# ESTRATTO
☆ ☆ ☆ ☆
Il racconto della nascita e della fanciullezza di Mosè è uno dei più familiari dell’Antico Testamento. Esso contiene la giusta misura di intrigo e di suspence, di capacità di rendere felici, di ironia, di compassione umana e, in ultimo, di un lieto fine.

Rashi ci dice: Il suo popolo (Esodo 1, 22). Questo può essere inteso nel senso che decretò ciò per tutto il suo popolo. Il giorno in cui nacque Mosè gli astrologi dissero: «È nato oggi il loro liberatore, non sappiamo se è nato da un egizio o da un ebreo, ma vediamo che subirà una sventura a causa dell’acqua»; perciò il faraone emanò un decreto che riguardava anche gli egizi, in quanto è scritto: Ogni maschio neonato [nell’edizione più antica di Rahi è scritto: Da un’egizia o da un’ebrea. L’equivoco nasce per il fatto che era nato da un’ebrea, ma era stato adottato dalla figlia del faraone] e non è precisato: Ogni bambino nato agli ebrei (Esodo 1, 22). Gli astrologi non erano in grado di sapere che le sventure di Mosè relative all’acqua non si riferivano alle acque del Nilo, ma a quelle di Merivà o Meriba (luogo della consolazione) (Shemòt Rabbà 1, 28; Talmud Sanhedrin 101b).
☆ ☆ ☆ ☆
# DATI DI PARTENZA
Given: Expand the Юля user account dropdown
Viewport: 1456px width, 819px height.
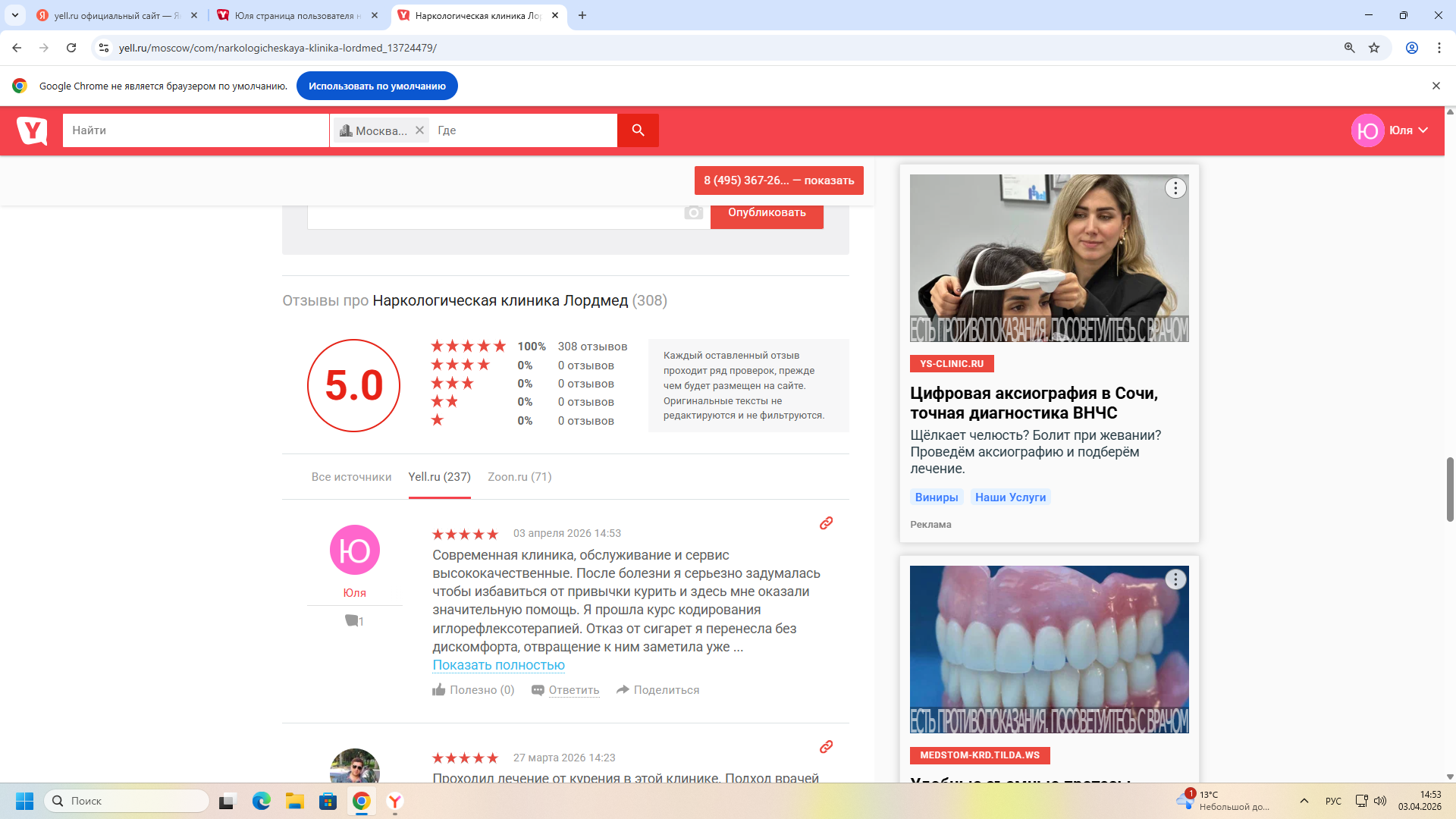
☆ ☆ ☆ ☆
# ISTRUZIONI
(A) Secondo l'estratto, a quali acque si riferivano in realtà le sventure di Mosè legate all'acqua?
(B) Ricopia dall'estratto il tratto che va da «Il racconto della» fino a «un lieto fine.».
I dati sono materiale a parte, distinto dall'estratto.

# SOLUZIONI DEGLI ESERCIZI
(A) Alle acque di Merivà o Meriba, il luogo della consolazione.

(B)
Il racconto della nascita e della fanciullezza di Mosè è uno dei più familiari dell’Antico Testamento. Esso contiene la giusta misura di intrigo e di suspence, di capacità di rendere felici, di ironia, di compassione umana e, in ultimo, di un lieto fine.